Among the programs working to decrease unplanned teen pregnancy are the following:

  • The Personal Responsibility Education Program, administered by ADPH, targets high-risk youth ages 13 to 19. The programs are delivered in community settings such as juvenile detention centers, group foster homes, after school programs and with mentoring groups. This program utilizes evidence-based curriculum which has been proven effective in changing behaviors and reducing pregnancies in youth.
  • The Nurse-Family Partnership is an evidence-based, community health program that helps transform the lives of vulnerable mothers (many of whom are teens) pregnant with their first child. Each mother served is partnered with a registered nurse early in her pregnancy and receives ongoing nurse home visits that continue through her child's second birthday.

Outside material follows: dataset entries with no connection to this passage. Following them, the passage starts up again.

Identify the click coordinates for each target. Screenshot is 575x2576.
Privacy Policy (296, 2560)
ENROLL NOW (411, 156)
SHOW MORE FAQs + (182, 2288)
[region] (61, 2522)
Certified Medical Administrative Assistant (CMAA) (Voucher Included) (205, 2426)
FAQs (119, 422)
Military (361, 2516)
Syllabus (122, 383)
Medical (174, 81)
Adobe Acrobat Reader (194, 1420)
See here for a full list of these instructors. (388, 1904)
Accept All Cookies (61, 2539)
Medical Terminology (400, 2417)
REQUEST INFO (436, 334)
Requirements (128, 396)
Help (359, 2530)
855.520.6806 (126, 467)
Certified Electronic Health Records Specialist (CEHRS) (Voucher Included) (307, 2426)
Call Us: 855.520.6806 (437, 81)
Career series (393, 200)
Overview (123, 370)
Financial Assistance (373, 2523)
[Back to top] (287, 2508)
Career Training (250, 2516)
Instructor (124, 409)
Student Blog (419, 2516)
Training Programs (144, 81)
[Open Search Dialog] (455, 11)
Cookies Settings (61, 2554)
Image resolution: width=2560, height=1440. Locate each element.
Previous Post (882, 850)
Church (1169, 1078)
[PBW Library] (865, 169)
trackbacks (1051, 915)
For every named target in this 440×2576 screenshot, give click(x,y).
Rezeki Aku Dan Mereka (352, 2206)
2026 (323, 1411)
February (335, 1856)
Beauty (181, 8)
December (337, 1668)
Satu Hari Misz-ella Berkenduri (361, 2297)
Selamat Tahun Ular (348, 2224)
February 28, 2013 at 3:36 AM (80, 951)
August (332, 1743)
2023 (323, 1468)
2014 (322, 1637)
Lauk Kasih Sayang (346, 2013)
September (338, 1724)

The goals of the program, administered by the Gift of Life Program, include fewer subsequent pregnancies and increased intervals between pregnancies.
  • The Abstinence Education Grant Program, also administered by ADPH, funds four community organizations to implement abstinence-based programs in middle schools in 22 counties. This program utilizes older teens to deliver programming related to developing resistance and decision making skills to young teens.
  • In addition there are several other programs in the state that address the issue of teen pregnancy, including; Mobile County Health Department, Macon County Board of Education, Poarch Band of Creek Indians Tribal PREP,  Growing Our Own Youth, a project of The Gift of Life Foundation in Montgomery Public Schools, Sumter County Prevention Program, and the Alabama Campaign to Prevent Teen Pregnancy, which provides statewide training and technical assistance, and administers an evidence-based research project in several Alabama community-based organizations.